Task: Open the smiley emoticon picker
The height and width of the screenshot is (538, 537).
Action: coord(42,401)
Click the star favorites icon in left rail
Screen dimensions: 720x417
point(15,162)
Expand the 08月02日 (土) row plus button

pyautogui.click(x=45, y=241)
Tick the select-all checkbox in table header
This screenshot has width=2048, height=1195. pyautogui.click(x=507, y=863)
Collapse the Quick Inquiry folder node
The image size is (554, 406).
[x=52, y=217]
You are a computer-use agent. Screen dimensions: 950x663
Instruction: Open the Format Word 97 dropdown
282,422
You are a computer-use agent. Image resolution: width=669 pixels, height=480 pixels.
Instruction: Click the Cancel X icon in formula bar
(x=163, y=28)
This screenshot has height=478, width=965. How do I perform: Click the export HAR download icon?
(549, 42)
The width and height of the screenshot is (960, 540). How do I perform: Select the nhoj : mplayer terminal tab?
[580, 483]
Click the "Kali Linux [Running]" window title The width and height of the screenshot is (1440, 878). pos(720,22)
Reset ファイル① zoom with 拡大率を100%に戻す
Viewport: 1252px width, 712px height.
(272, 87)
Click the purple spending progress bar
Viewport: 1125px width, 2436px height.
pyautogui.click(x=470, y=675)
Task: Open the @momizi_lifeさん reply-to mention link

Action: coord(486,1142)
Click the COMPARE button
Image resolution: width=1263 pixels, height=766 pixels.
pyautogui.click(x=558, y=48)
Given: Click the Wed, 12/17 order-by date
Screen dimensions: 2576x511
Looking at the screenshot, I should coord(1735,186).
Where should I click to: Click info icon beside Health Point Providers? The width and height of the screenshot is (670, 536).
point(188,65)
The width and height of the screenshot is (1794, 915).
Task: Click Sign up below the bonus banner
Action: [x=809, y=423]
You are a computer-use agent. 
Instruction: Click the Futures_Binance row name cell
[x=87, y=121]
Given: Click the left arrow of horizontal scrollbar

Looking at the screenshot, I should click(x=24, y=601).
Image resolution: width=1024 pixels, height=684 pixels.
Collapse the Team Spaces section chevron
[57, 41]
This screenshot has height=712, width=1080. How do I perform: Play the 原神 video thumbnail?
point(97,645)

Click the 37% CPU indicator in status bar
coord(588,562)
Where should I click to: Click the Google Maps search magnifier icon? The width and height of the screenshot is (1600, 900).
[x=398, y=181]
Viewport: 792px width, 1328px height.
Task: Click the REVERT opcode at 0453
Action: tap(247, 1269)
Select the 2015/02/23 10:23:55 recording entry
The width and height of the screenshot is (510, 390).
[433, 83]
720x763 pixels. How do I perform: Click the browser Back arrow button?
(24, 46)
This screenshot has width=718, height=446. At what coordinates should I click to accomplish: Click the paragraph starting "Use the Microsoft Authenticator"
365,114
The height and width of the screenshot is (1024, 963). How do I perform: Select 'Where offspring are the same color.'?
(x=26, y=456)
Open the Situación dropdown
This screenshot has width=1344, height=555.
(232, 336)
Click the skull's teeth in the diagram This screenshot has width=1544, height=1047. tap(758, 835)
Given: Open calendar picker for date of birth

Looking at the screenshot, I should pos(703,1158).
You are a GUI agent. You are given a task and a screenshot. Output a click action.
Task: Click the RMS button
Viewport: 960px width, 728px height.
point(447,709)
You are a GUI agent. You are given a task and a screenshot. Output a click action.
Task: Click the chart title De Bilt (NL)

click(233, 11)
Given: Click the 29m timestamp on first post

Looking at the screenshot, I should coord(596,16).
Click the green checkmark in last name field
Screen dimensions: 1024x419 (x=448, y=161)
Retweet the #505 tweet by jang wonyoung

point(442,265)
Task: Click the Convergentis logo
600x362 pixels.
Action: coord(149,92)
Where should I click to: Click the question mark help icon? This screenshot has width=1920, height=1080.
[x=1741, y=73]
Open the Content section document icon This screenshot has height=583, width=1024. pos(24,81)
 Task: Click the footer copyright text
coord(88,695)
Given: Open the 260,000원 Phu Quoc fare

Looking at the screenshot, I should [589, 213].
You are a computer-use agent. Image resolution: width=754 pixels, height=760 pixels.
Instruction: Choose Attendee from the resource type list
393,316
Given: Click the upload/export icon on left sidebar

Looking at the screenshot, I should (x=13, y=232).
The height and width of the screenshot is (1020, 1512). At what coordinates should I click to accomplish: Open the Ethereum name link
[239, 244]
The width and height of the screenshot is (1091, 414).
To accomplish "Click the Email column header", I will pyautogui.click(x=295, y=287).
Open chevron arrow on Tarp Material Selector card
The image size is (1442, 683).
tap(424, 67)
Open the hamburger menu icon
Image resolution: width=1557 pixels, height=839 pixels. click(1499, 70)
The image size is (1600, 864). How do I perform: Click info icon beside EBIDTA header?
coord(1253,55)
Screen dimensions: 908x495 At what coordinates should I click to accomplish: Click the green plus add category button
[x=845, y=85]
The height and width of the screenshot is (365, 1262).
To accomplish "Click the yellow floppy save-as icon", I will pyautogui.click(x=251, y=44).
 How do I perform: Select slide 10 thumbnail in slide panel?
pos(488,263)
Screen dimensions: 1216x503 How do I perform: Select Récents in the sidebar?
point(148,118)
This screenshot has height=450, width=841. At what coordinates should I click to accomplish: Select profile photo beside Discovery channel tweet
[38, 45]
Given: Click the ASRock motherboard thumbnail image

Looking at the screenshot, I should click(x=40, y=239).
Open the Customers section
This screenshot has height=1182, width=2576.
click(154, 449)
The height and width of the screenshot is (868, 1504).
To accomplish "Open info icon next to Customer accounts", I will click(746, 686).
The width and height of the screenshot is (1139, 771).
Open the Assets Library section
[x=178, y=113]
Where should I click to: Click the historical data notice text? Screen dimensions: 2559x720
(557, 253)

ACTIVITY —
With the line holding "The width and height of the screenshot is (960, 540)." as the first and the line holding "Click the COMPARE button" as the last, set down that range of the entries above exactly, and nothing else.

TASK RESPONSE —
The width and height of the screenshot is (960, 540). How do I perform: Select the nhoj : mplayer terminal tab?
[580, 483]
Click the "Kali Linux [Running]" window title The width and height of the screenshot is (1440, 878). pos(720,22)
Reset ファイル① zoom with 拡大率を100%に戻す
Viewport: 1252px width, 712px height.
(272, 87)
Click the purple spending progress bar
Viewport: 1125px width, 2436px height.
pyautogui.click(x=470, y=675)
Task: Open the @momizi_lifeさん reply-to mention link

Action: coord(486,1142)
Click the COMPARE button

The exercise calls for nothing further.